Personal information
- Born: March 21, 1992 (age 34) Tomball, Texas, U.S.
- Listed height: 6 ft 2 in (1.88 m)
- Listed weight: 183 lb (83 kg)

Career information
- High school: Cy-Fair (Cypress, Texas)
- College: Stanford (2010–2014)
- WNBA draft: 2014: 1st round, 1st overall pick
- Drafted by: Connecticut Sun
- Playing career: 2014–present
- Position: Power forward

Career history
- 2014–2018: Connecticut Sun
- 2014–2015: Famila Schio
- 2016: Henan Phoenix
- 2019, 2021–2023: Los Angeles Sparks

Career highlights
- 2× WNBA All-Star (2014, 2018); WNBA Rookie of the Year (2014); WNBA All-Rookie Team (2014); Women's Basketball Academic All-American of the Year (2014); John R. Wooden Award (2014); 2× All-American USBWA (2013, 2014); 2× First-team All-American – AP (2013, 2014); Second-team All-American – AP (2012); 3× WBCA Coaches' All-American (2012–2014); 3× Pac-12 Defensive Player of the Year (2012–2014); 2× Pac-12 Player of the Year (2013, 2014); Pac-12 Tournament MOP (2013); 4× Pac-12 All-Defensive Team (2011–2014); 4× All-Pac 12 (2011–2014); Pac-12 All-Freshman Team (2011); Pac-12 Freshman of the Year (2011); Naismith Prep Player of the Year (2010); Morgan Wootten Player of the Year (2010); McDonald's All-American (2010); Gatorade Female Athlete of the Year (2010); Gatorade National Player of the Year (2010); MaxPreps National Player of the Year (2010); Texas Miss Basketball (2010);
- Stats at WNBA.com
- Stats at Basketball Reference

= Chiney Ogwumike =

Nigerian-American basketball player (born 1992)

Chinenye Joy "Chiney" Ogwumike (born March 21, 1992) is an American professional basketball player who last played for the Los Angeles Sparks of the Women's National Basketball Association (WNBA). In 2020, she became the first black woman and the first WNBA player to host a national radio show for ESPN. She was one of the first and youngest commentators ever to be named an NBA analyst for the network covering the NBA, WNBA, and variety of sports, while simultaneously playing in the WNBA. Chiney is a graduate of Stanford University, where she majored in International relations. She played in three Final Fours and finished as the conference leader in scoring and rebounding as of January 3, 2014. As of 2016, Ogwumike was elected vice-president of the WNBA Players Association, and signed an endorsement deal with Adidas. In May 2018, Ogwumike signed a multi-year contract with ESPN to become a full-time basketball analyst.

================

Copy out the Chiney Ogwumike profile word for word, from "- Listed height: 6" to "College: Stanford (2010–2014)".

**DATA LISTING**:
================

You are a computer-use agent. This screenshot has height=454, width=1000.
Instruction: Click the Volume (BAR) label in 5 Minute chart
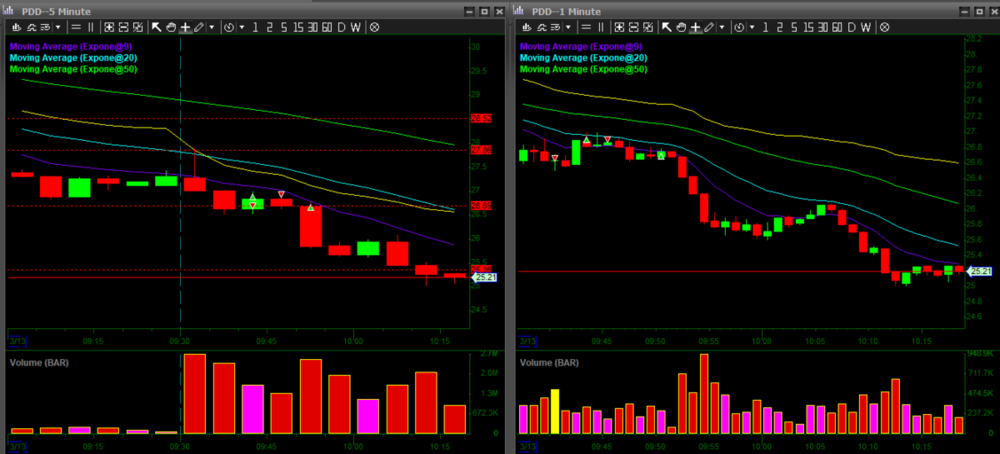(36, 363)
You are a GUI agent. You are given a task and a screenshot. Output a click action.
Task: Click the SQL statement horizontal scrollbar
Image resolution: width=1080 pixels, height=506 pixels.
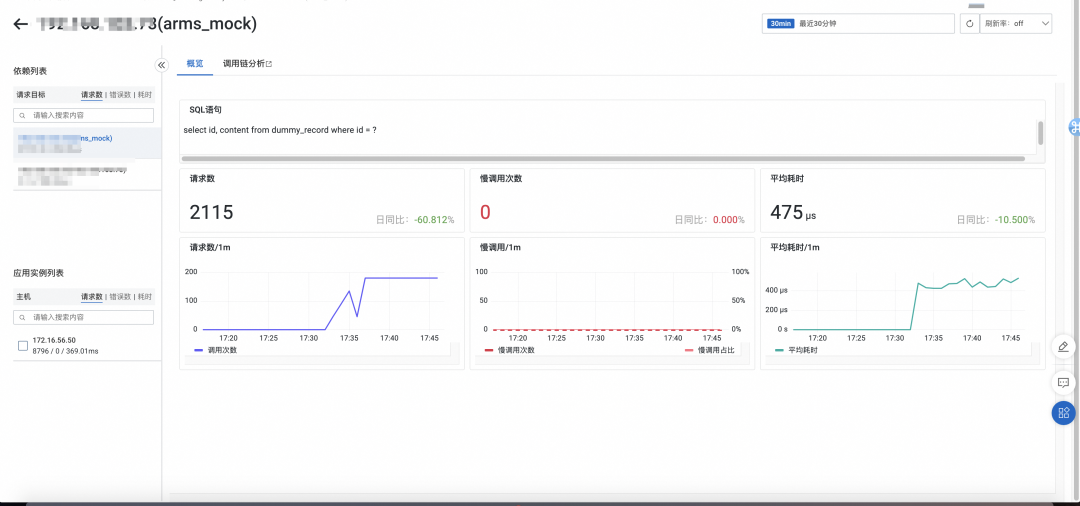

================

**SOLUTION TO THIS EXERCISE**:
- Listed height: 6 ft 2 in (1.88 m)
- Listed weight: 183 lb (83 kg)

Career information
- High school: Cy-Fair (Cypress, Texas)
- College: Stanford (2010–2014)